◆ DATASET

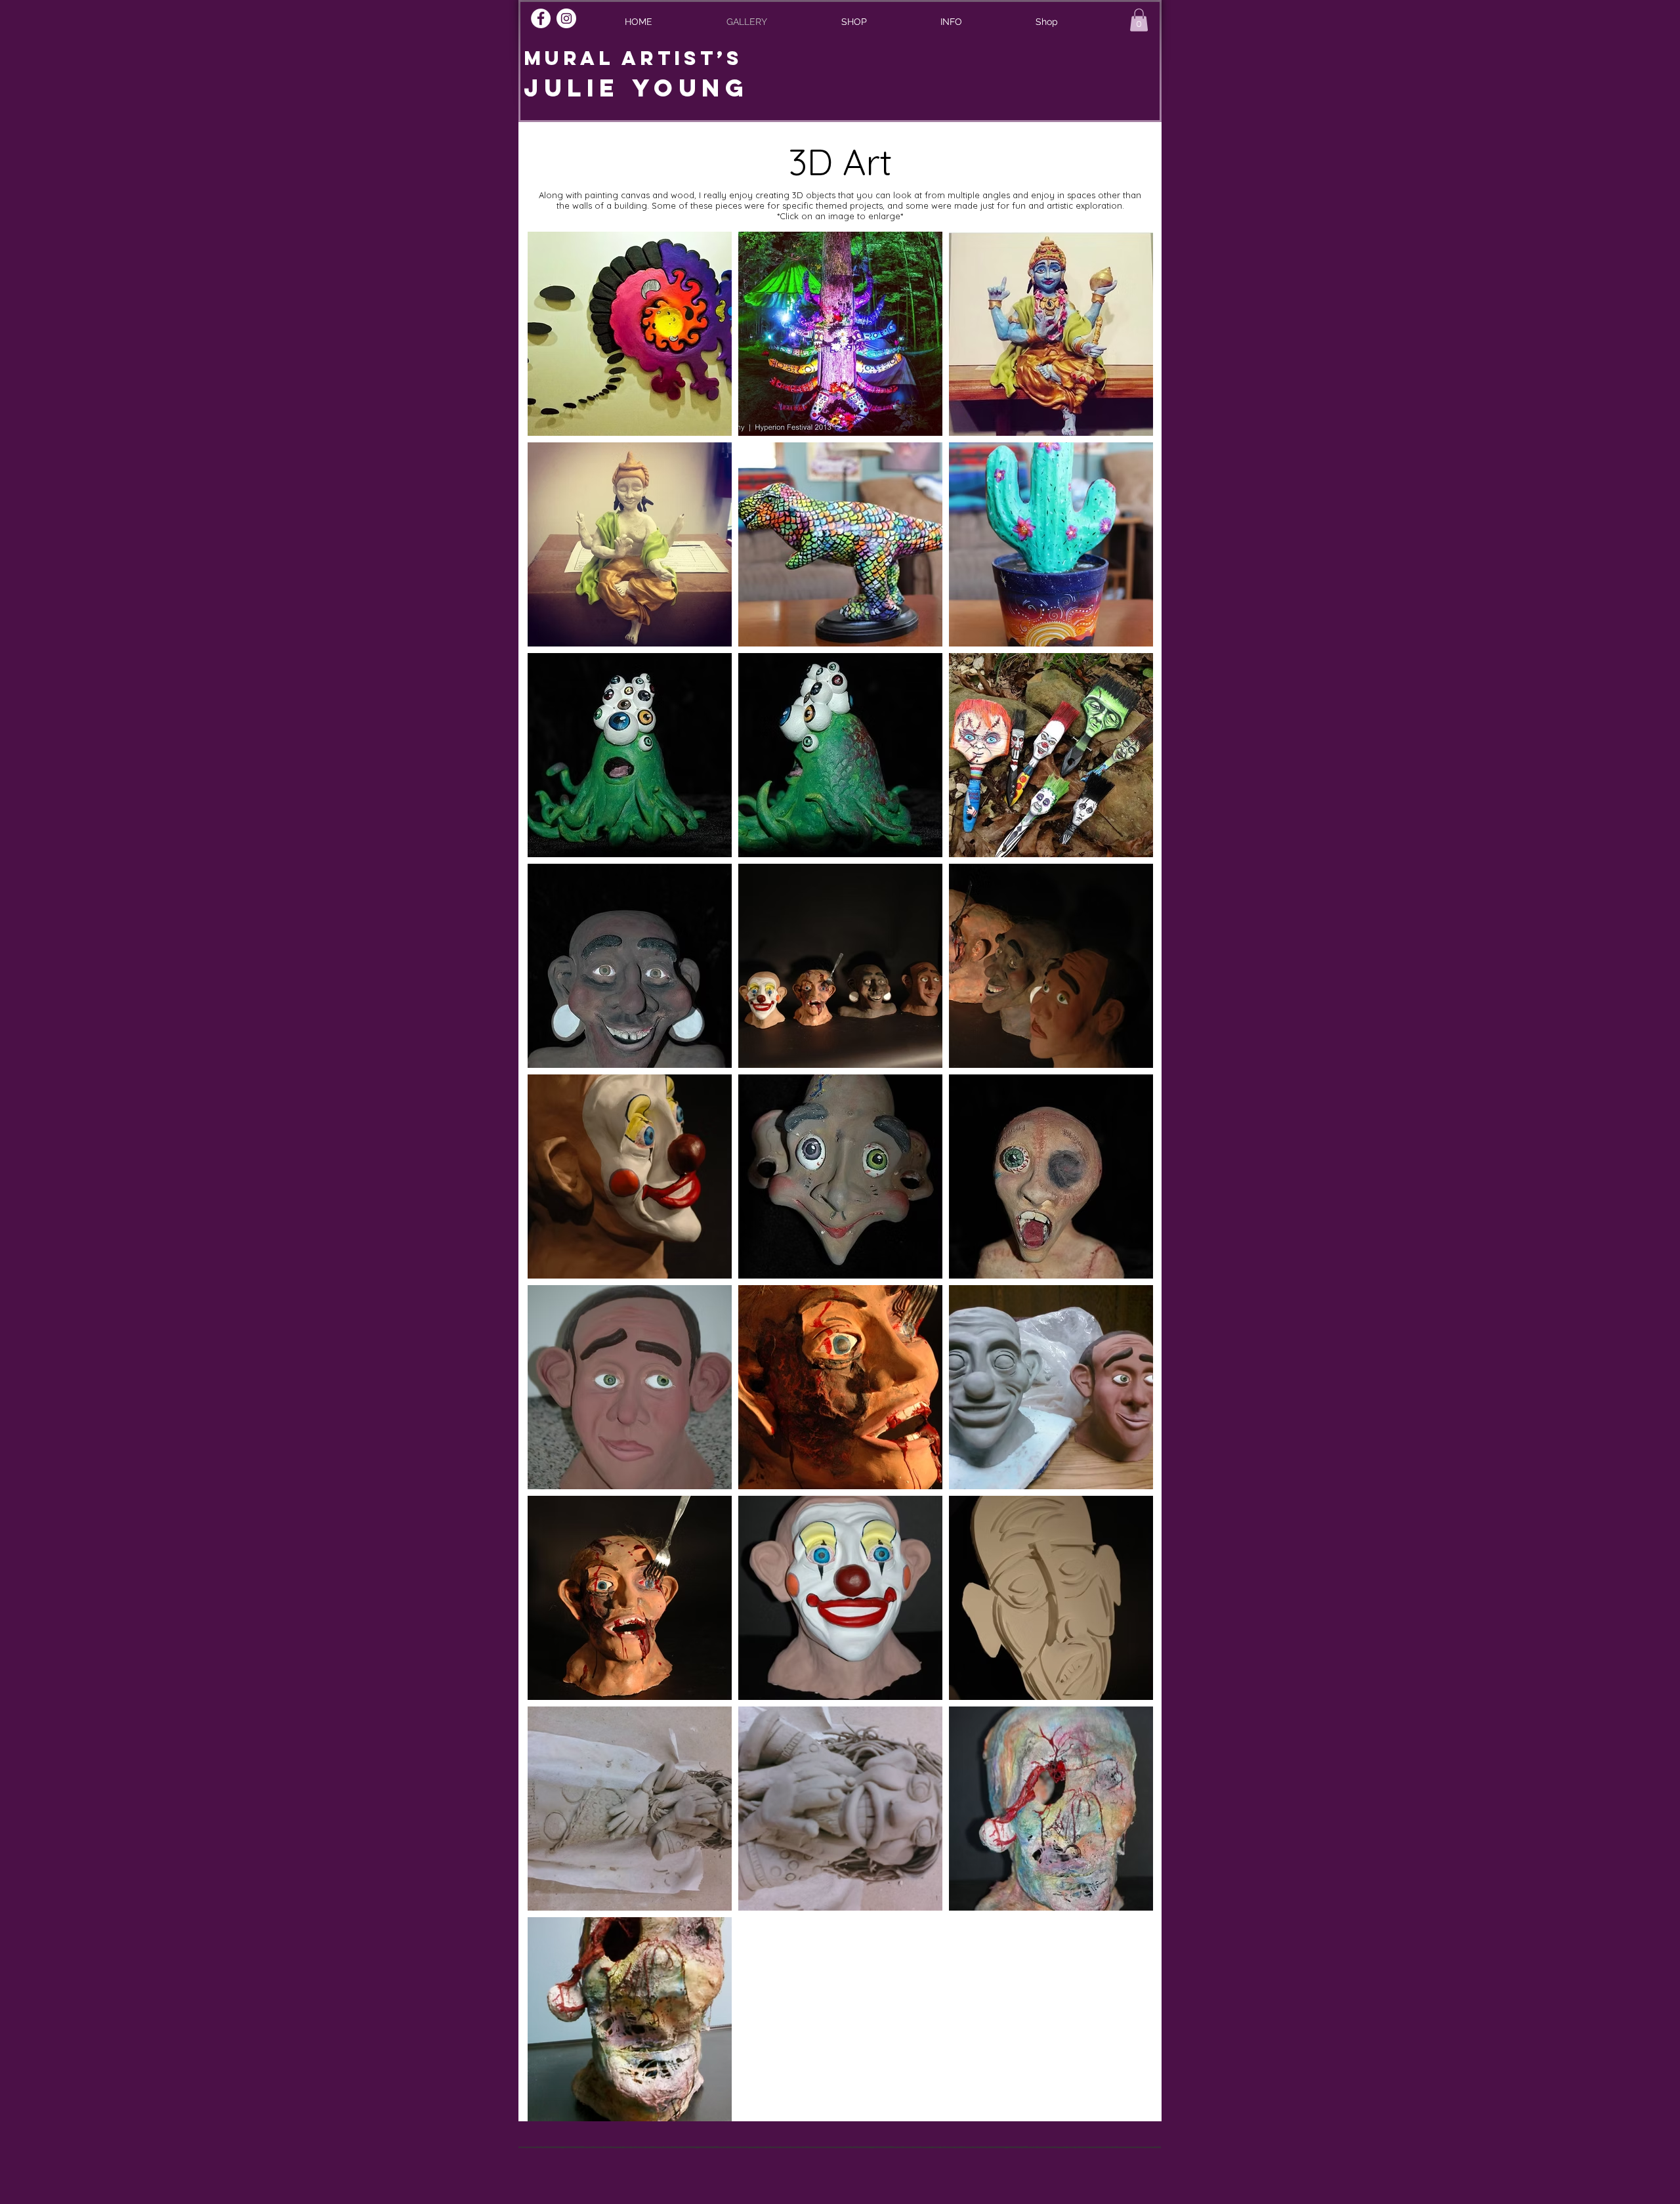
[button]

* * *

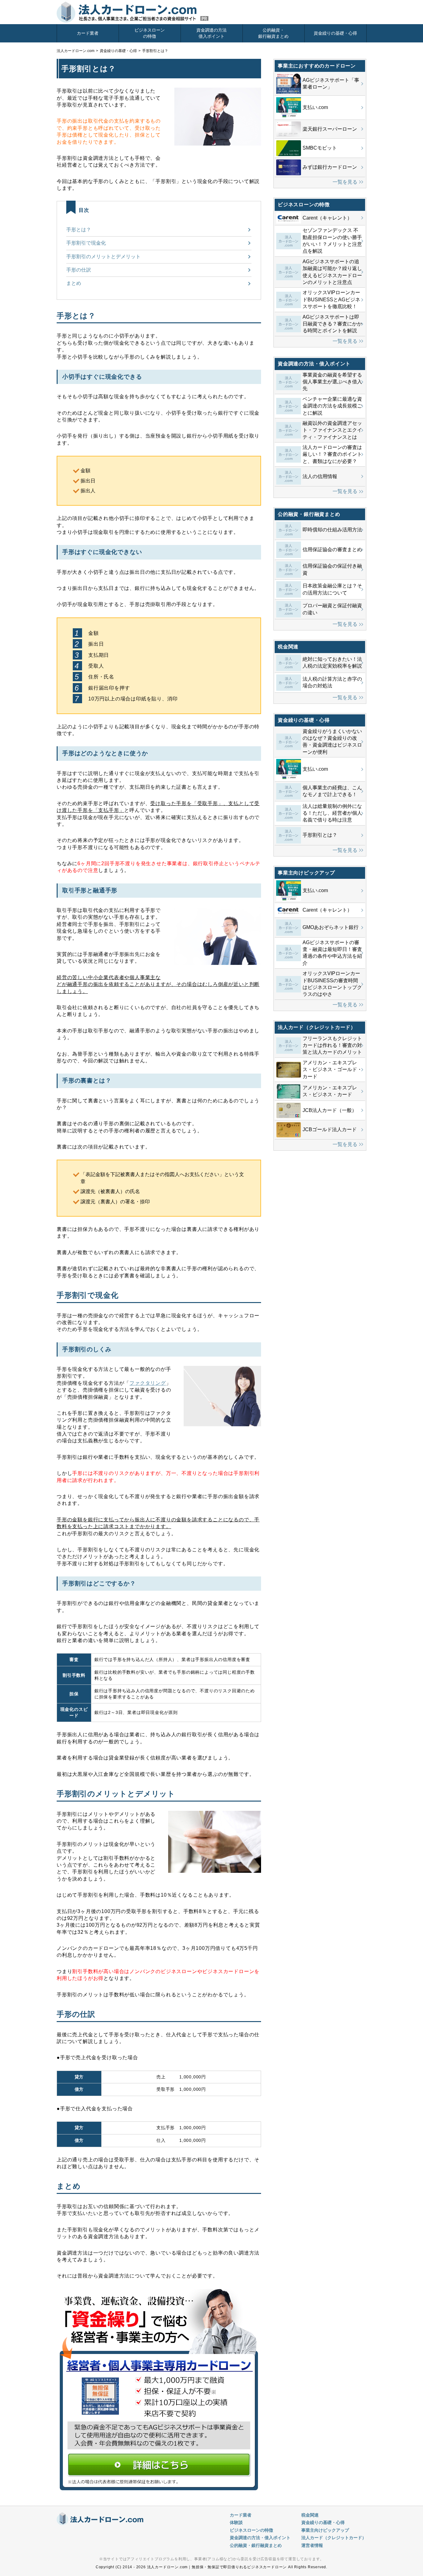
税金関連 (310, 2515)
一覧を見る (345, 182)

---

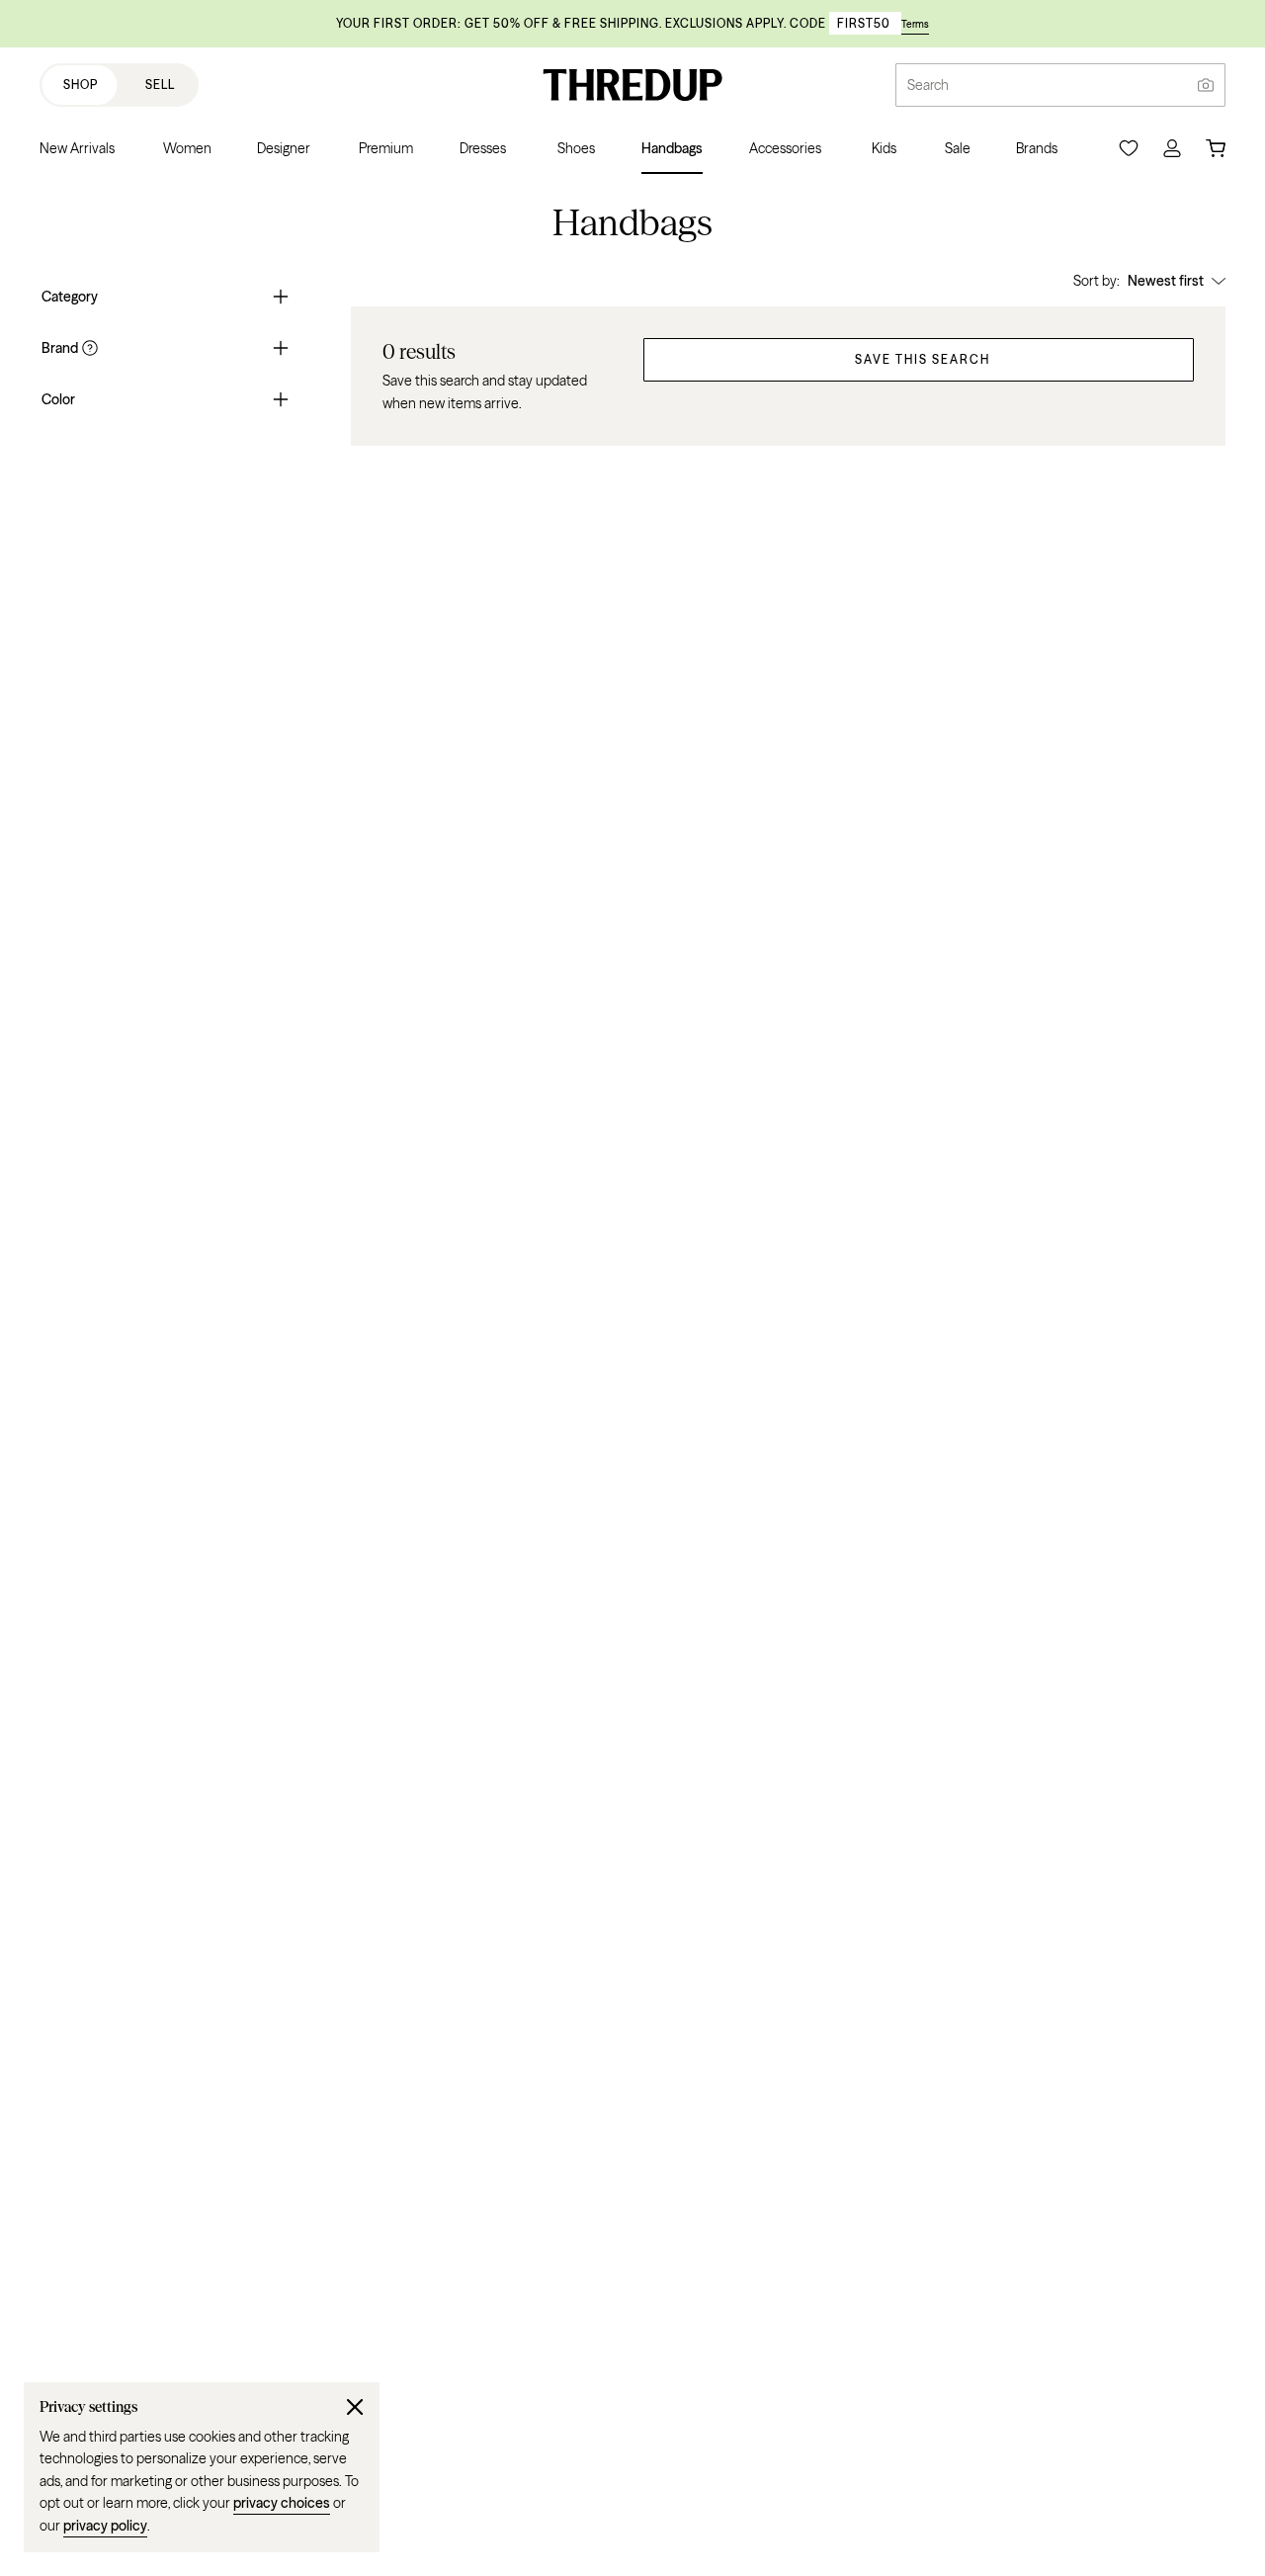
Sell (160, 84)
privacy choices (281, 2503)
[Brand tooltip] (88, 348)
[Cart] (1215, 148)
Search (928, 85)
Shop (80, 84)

◆ PROBLEM DESCRIPTION
Everything above from the line containing "Sell (160, 84)" down to the line containing "Shop (80, 84)" should be copied exactly, both end lines included, and nothing else.

◆ RESULT FOR THIS TASK
Sell (160, 84)
privacy choices (281, 2503)
[Brand tooltip] (88, 348)
[Cart] (1215, 148)
Search (928, 85)
Shop (80, 84)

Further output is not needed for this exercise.